A Progressive Web App (PWA) is a type of web application that uses modern browser APIs and best practices to deliver an experience comparable to a native mobile app. The concept was introduced by Google in 2015. PWAs are built with standard web technologies (HTML, CSS, JavaScript) but behave more like apps.
Core PWA Technologies
- Service Worker — A JavaScript script that runs in the background, intercepts network requests, manages caches, and enables offline functionality and push notifications.
- Web App Manifest — A JSON file (
manifest.json) that defines the app's name, icons, theme colour, and display mode (standalone, fullscreen). Enables "Add to Home Screen". - HTTPS — Required for service workers and the security of sensitive features.
PWA Features
- Offline support — Service workers cache assets; the app works without a network connection.
- Installable — Users can add the PWA to their home screen without an app store.
- Push notifications — Re-engage users even when the browser is closed.
- Background sync — Queue actions when offline and sync when the connection returns.
PWA vs Native App
- PWAs are discoverable via search engines; native apps are not.
- PWAs have a single codebase for all platforms; native apps need separate iOS and Android versions.
- Native apps have deeper hardware access (Bluetooth, NFC); PWAs are catching up but still lag on iOS.

Given entries |
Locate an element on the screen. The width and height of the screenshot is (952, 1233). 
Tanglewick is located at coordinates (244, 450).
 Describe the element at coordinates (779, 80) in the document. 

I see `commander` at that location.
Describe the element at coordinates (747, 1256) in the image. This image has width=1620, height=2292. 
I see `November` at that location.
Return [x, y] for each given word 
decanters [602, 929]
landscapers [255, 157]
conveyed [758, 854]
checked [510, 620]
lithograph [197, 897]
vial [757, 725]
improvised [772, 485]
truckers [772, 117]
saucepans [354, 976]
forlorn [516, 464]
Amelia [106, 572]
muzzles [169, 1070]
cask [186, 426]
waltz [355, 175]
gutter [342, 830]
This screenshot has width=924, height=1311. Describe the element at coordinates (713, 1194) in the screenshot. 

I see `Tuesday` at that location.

Exercise description | According to the text on Progressive Web Apps, in what year did Google introduce the concept?

Response to the exercise | 2015